• _Task goal_
The result should be an exact copy of only the lines from the one holding "Given: Open แชท LINE in sidebar" through the last line of the data below, please, without pictures.

• _Records to process_
# # # #

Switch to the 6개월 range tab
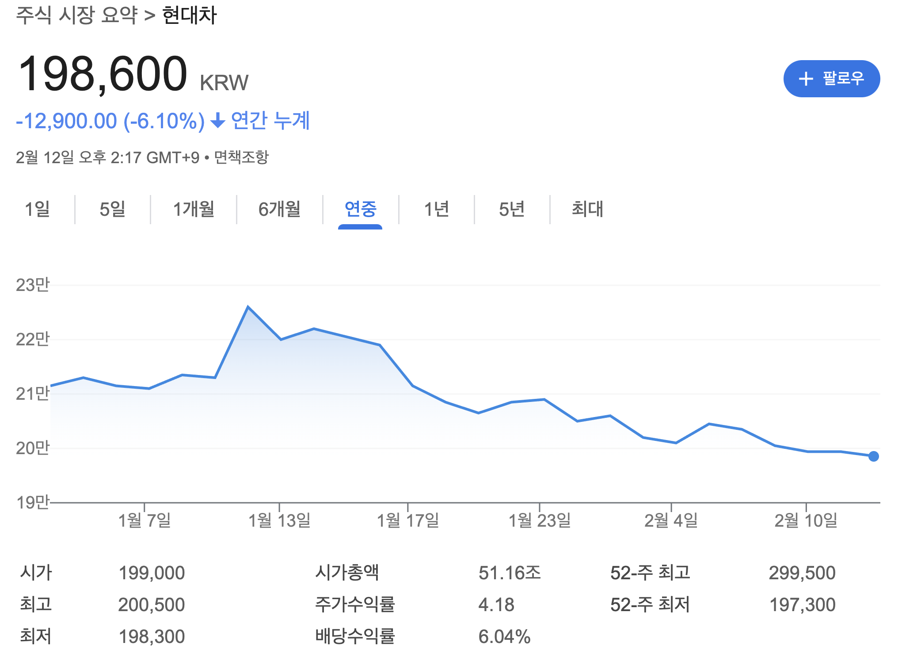This screenshot has width=921, height=658. click(279, 209)
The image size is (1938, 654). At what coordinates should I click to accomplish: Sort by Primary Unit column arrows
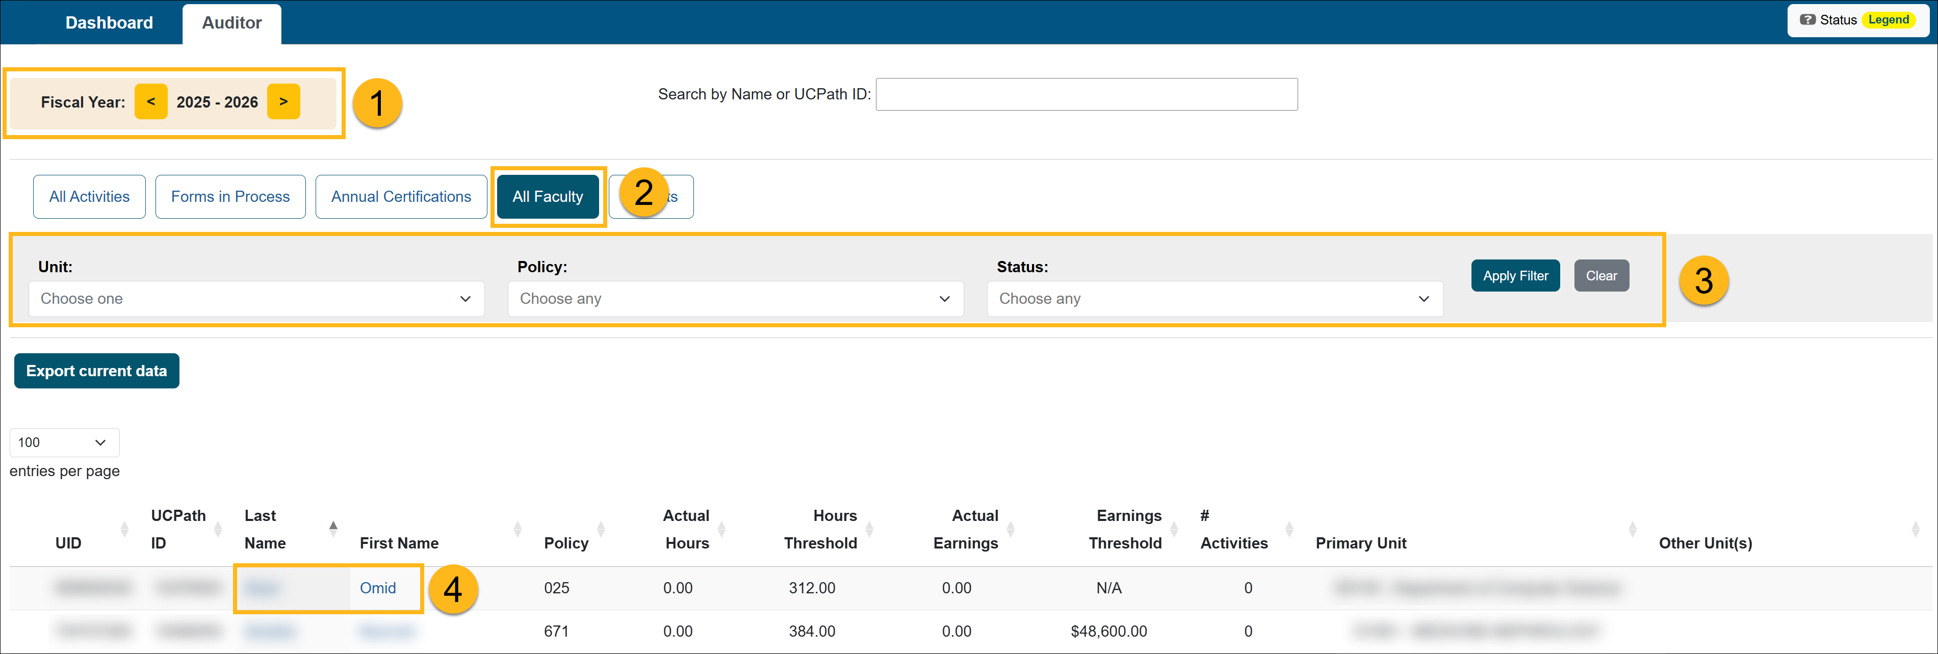1632,529
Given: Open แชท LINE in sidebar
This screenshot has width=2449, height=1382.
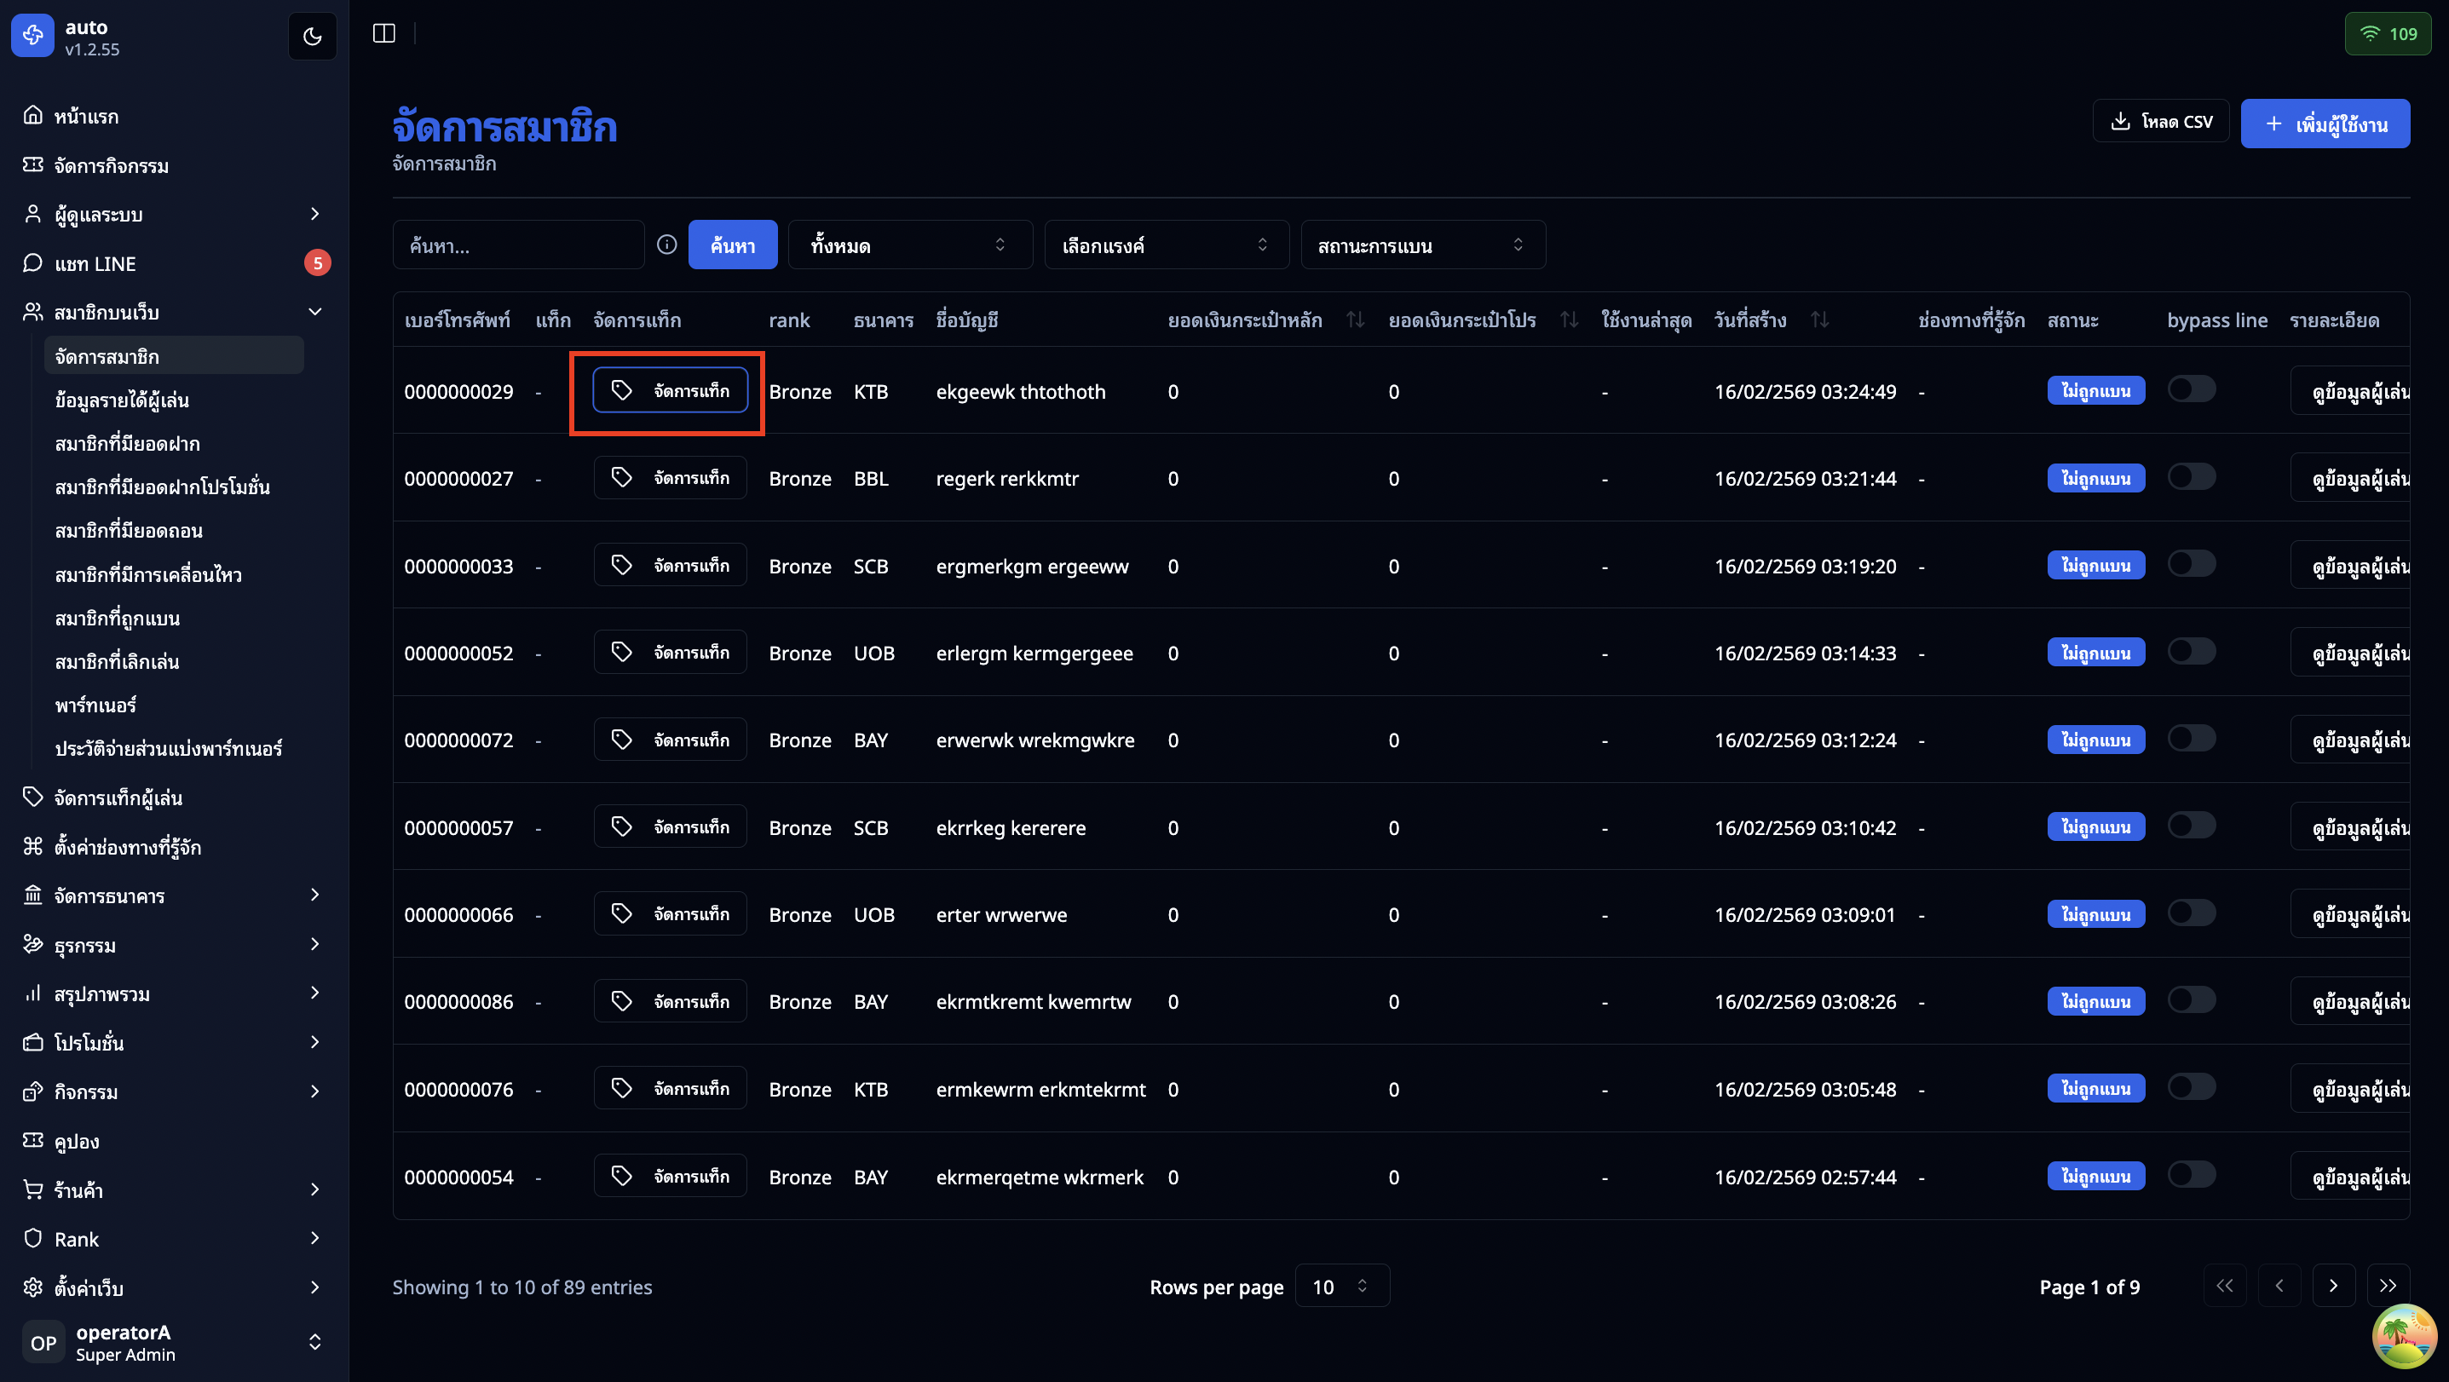Looking at the screenshot, I should click(x=95, y=263).
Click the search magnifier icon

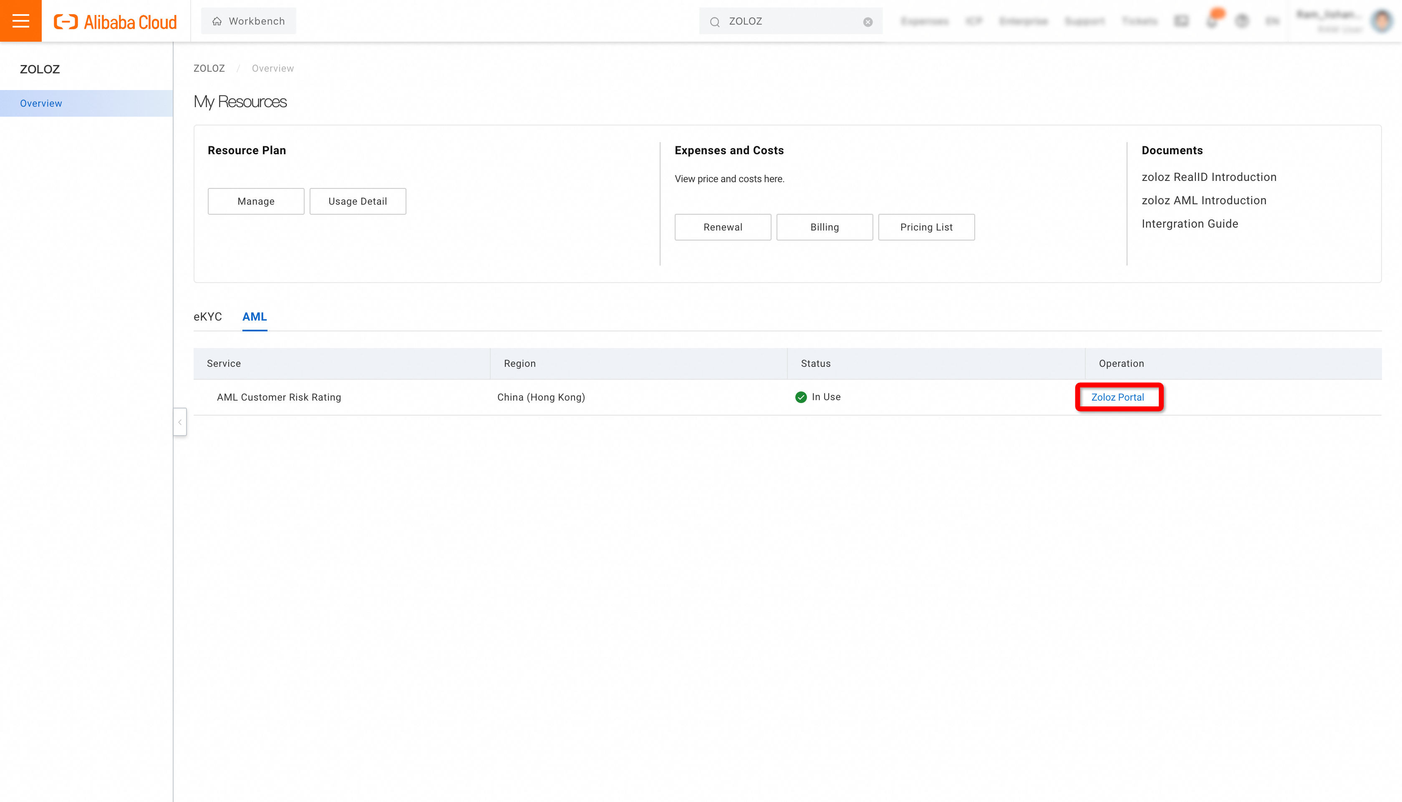715,22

# # # #

• _Written solution_
Given: Open แชท LINE in sidebar
This screenshot has width=2449, height=1382.
Looking at the screenshot, I should click(x=95, y=263).
Click the search magnifier icon

715,22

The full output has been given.